### Exercise brief
Transcribe only the lines of the listing below from the one holding "Company (905, 474)" through the one holding "Entertainment (53, 60)", inclusive, without any change.

### Listed records

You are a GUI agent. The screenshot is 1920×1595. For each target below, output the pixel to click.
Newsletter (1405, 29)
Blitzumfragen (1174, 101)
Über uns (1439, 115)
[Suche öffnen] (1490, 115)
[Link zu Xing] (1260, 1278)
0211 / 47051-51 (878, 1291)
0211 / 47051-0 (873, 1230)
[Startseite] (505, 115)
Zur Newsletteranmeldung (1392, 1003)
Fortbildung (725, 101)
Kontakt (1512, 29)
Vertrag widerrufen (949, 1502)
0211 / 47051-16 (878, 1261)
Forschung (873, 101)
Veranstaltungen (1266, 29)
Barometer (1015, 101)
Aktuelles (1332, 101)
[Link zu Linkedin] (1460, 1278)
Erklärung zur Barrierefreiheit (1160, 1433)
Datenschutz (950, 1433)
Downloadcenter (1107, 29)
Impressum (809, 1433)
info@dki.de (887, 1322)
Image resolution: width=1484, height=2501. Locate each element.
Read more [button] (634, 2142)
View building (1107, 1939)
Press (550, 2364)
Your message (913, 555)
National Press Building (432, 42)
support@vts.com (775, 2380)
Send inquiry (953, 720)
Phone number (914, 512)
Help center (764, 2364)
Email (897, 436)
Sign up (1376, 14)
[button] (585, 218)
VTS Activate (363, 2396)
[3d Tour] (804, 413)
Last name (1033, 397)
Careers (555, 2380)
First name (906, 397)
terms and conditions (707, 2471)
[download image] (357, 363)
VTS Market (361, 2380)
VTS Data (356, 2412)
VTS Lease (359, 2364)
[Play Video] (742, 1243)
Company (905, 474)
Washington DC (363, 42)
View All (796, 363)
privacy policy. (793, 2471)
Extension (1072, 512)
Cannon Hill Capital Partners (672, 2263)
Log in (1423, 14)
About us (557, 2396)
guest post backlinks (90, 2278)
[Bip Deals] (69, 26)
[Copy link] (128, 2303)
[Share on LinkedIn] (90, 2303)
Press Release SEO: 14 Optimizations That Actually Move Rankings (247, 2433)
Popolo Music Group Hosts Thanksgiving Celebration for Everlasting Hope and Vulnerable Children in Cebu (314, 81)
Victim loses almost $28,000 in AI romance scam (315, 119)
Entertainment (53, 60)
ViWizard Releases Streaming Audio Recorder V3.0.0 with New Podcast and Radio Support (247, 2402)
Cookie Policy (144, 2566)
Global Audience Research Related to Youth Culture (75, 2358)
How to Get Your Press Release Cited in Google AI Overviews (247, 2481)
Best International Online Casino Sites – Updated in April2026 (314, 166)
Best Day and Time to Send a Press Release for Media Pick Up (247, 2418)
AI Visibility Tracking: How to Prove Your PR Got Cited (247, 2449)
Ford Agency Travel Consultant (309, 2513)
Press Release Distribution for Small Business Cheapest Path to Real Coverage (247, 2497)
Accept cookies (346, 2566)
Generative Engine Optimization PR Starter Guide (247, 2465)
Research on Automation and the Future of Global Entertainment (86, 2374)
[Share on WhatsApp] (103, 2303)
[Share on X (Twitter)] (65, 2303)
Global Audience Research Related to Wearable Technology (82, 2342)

### Exercise solution
Company (905, 474)
Washington DC (363, 42)
View All (796, 363)
privacy policy. (793, 2471)
Extension (1072, 512)
Cannon Hill Capital Partners (672, 2263)
Log in (1423, 14)
About us (557, 2396)
guest post backlinks (90, 2278)
[Bip Deals] (69, 26)
[Copy link] (128, 2303)
[Share on LinkedIn] (90, 2303)
Press Release SEO: 14 Optimizations That Actually Move Rankings (247, 2433)
Popolo Music Group Hosts Thanksgiving Celebration for Everlasting Hope and Vulnerable Children in Cebu (314, 81)
Victim loses almost $28,000 in AI romance scam (315, 119)
Entertainment (53, 60)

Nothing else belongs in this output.